Unfortunately, due to limitations of the BULK Operations function in the ISE ERS API, these are done as individual calls; however, since they run asynchronously, they are completed quickly. A progress bar will be displayed to give status of the bulk move.
I tested with up to 1096 endpoints in a single bulk move. The total operations took right at 10 minutes, and had 4 failures (0.36%) due to the server being "inaccessible" which may have been more of an overloading the API issue.
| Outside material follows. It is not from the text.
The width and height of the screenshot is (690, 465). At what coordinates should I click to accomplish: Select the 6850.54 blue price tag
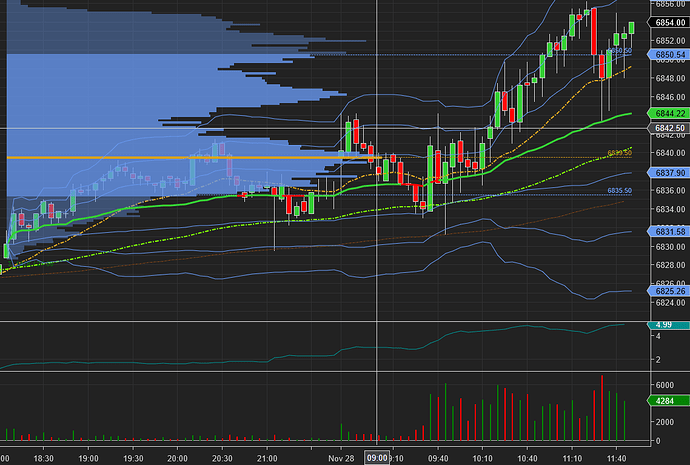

At this time, no report of success vs failure is provided outside of a generic failure alert; however, this will likely be added in a future version.
You will receive an error if the text you selected is not a valid MAC address.
// all valid
AA11.BB22.CC33
aa11.bb22.cc33
AA-BB-CC-11-22-33
aa-bb-cc-11-22-33
AA:BB:CC:11:22:33
aa:bb:cc:11:22:33
// whitespace will be stripped automatically to help with accidental selections
aa:bb:cc:11:22:33
aabb.cc11.2233
Basically anything else.
While I create issues for enhancements, todos, etc, I want to add more functionality to this extension over time. Please open an issue for anything you'd like to see this extension do!
As of this commit, I have only tested this using:
- Windows 10
- macOS 10.13.6
- Google Chrome Version 67.0.3396.99
- Firefox Quantum 61.0.1 (64-bit)
- Cisco ISE 2.4
As this uses the Chrome Extension API, there should be no reason it doesn't work on other operating systems. Additionally, I don't believe there are significant API changes that would prevent this from working on any ISE 2.x version, I can't confirm it will work at this time.
I will update as I test on further systems.